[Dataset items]
Start of Block

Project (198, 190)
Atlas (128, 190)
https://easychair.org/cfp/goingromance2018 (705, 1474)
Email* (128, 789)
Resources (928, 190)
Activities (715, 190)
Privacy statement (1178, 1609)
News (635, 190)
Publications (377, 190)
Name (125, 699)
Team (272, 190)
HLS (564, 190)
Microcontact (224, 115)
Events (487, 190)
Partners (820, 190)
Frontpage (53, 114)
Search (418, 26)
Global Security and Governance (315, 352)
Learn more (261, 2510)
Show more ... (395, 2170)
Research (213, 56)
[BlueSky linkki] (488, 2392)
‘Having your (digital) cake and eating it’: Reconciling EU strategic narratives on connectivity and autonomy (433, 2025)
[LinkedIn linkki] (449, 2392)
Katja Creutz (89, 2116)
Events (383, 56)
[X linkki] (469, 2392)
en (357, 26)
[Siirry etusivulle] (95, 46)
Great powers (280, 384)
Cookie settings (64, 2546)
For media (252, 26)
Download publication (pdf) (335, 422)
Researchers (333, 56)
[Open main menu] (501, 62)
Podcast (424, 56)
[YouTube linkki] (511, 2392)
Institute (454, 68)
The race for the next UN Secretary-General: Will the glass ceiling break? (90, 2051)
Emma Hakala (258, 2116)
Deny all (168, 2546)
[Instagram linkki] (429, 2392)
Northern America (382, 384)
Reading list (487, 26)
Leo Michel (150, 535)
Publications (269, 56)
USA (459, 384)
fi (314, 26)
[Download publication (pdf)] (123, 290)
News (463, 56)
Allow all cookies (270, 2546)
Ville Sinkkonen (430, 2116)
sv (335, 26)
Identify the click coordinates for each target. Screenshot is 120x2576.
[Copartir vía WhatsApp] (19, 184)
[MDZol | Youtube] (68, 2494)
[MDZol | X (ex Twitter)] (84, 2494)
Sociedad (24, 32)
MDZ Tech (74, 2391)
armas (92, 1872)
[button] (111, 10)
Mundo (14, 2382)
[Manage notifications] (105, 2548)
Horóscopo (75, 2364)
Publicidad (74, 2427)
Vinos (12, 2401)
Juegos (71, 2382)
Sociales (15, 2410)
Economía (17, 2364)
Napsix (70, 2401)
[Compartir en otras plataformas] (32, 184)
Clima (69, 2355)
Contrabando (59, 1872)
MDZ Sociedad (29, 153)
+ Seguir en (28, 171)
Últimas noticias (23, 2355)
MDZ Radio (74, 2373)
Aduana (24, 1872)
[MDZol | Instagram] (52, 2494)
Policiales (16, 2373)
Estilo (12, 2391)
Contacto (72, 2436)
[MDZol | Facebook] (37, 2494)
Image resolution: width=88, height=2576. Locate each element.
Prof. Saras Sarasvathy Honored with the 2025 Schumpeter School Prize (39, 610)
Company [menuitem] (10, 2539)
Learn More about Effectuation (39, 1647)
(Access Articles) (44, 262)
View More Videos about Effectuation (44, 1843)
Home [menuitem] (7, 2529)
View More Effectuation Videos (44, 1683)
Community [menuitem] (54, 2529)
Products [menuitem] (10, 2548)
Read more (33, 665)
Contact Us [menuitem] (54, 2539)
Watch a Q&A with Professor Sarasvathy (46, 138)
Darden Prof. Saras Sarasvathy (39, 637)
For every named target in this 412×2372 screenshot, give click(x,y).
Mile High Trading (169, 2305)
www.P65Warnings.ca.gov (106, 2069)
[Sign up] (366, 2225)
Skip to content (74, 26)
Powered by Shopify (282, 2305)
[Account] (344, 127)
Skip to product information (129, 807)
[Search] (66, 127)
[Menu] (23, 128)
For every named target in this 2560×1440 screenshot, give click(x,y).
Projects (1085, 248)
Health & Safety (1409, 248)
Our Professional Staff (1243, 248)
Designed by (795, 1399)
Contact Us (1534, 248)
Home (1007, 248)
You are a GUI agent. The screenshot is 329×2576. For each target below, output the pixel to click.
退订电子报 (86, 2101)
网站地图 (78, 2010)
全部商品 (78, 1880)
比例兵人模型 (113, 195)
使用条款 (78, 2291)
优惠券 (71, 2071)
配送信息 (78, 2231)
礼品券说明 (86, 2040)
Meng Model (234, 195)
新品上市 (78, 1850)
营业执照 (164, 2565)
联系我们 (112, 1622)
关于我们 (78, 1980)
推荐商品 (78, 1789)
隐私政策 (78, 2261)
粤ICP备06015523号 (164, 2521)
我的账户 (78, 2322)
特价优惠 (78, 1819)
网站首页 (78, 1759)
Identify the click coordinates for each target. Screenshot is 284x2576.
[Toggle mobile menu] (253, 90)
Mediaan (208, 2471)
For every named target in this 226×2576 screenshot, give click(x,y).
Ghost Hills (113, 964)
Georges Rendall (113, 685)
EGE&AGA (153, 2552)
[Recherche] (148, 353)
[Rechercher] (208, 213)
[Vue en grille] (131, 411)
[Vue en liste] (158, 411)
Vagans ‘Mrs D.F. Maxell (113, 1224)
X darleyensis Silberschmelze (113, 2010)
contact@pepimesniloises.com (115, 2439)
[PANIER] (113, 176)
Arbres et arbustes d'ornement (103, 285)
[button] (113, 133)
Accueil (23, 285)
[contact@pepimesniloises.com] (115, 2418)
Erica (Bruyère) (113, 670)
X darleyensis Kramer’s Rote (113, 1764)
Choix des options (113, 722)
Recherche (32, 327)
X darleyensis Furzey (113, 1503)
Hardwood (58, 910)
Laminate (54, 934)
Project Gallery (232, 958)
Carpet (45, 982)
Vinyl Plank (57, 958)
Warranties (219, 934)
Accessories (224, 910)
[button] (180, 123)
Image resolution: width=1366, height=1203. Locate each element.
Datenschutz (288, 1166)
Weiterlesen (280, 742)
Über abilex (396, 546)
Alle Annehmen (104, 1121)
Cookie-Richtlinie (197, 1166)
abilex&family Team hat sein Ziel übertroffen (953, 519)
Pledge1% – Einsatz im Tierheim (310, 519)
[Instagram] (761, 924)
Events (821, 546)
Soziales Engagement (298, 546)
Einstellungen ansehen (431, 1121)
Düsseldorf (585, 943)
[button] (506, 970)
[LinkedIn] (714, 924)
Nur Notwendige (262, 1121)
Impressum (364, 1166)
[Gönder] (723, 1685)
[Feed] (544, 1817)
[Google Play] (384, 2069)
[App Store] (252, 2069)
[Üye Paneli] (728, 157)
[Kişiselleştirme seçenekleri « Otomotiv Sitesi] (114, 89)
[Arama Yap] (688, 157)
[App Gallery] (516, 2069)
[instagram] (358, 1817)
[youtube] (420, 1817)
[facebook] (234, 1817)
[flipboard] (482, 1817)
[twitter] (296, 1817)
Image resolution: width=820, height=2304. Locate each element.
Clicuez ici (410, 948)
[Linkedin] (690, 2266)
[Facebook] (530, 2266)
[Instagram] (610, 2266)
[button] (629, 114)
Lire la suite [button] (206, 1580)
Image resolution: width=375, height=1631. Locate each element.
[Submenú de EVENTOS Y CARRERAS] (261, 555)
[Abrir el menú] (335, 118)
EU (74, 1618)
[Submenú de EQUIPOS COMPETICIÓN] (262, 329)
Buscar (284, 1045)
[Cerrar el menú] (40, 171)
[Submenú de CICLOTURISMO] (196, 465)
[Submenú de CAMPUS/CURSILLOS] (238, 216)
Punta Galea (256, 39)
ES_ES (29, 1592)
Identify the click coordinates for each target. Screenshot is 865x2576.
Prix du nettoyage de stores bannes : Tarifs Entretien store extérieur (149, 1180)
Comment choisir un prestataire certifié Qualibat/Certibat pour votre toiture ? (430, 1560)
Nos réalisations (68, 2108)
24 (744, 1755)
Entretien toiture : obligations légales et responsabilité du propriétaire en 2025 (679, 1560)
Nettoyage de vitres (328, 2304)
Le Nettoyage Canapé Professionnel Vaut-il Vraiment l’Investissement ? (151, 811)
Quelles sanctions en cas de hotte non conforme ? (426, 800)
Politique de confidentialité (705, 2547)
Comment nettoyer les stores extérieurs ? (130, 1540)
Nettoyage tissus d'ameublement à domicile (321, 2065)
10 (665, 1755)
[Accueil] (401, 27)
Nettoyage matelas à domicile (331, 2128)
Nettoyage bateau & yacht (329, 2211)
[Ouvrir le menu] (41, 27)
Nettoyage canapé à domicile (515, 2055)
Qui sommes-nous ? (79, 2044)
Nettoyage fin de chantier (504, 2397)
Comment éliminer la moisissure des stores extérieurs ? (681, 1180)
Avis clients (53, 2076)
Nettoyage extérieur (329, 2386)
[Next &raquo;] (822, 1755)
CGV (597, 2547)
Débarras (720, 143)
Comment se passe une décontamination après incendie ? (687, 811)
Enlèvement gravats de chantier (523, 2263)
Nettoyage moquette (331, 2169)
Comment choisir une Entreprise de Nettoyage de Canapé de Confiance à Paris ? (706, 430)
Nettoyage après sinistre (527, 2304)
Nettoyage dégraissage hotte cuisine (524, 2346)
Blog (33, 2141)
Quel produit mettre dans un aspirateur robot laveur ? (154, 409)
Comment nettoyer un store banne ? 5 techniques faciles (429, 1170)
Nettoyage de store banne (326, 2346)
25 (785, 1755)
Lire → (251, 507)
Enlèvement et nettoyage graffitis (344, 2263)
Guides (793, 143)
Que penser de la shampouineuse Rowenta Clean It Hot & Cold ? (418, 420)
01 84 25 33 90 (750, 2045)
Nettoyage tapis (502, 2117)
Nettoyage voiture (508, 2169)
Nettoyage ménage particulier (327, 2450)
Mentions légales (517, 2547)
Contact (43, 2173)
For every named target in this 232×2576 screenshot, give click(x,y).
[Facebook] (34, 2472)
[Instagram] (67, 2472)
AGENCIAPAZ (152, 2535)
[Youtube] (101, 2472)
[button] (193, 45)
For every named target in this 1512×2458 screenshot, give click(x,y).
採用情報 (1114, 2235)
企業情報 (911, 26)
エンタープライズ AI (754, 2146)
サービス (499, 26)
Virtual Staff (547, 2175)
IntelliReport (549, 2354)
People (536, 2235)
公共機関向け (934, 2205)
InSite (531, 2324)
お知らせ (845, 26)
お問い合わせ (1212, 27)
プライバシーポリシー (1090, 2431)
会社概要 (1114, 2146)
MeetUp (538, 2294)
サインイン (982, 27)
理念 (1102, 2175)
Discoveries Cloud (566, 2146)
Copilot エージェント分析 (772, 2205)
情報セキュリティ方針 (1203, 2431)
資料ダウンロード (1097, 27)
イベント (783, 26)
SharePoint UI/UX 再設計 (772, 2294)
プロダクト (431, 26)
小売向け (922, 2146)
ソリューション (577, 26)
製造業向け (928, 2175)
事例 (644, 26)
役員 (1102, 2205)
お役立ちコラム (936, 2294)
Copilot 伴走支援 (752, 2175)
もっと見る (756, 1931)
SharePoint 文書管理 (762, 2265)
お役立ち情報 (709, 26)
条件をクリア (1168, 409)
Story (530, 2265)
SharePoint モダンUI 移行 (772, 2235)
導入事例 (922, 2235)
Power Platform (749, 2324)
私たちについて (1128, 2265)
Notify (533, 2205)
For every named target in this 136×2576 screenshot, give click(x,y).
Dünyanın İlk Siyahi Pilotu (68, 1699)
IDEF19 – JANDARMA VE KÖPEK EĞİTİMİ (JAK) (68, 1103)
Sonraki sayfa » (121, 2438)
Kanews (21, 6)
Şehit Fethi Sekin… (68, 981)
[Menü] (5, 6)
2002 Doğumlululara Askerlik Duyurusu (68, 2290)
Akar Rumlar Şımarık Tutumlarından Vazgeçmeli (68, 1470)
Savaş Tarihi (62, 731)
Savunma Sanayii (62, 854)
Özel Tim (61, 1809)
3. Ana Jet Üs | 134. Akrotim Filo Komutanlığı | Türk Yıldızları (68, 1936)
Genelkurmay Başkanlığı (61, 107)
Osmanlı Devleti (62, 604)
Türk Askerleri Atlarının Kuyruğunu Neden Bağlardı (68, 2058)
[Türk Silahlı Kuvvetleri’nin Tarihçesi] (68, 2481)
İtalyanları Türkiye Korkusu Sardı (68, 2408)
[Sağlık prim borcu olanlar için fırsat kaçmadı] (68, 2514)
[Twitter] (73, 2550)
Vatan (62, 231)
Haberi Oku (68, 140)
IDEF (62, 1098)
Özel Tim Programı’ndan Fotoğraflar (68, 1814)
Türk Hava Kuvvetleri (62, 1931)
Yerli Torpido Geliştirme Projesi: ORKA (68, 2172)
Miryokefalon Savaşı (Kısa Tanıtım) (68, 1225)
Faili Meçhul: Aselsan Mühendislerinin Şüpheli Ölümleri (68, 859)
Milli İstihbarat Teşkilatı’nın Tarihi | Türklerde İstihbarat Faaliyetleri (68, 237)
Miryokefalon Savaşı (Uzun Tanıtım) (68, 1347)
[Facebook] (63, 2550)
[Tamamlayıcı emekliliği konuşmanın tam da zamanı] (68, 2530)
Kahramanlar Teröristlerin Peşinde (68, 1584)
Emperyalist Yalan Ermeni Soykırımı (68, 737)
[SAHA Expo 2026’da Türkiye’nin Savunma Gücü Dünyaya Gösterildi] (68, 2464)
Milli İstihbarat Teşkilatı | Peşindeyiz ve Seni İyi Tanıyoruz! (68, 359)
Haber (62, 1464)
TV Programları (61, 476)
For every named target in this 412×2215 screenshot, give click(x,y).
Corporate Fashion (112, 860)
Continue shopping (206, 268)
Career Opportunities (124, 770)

End of Block

• **PROBLEM TO WORK ON**: Look through the entries and find each line that has the string "Sarasvathy". Copy those lines.

• **REPLY**:
Prof. Saras Sarasvathy Honored with the 2025 Schumpeter School Prize (39, 610)
Watch a Q&A with Professor Sarasvathy (46, 138)
Darden Prof. Saras Sarasvathy (39, 637)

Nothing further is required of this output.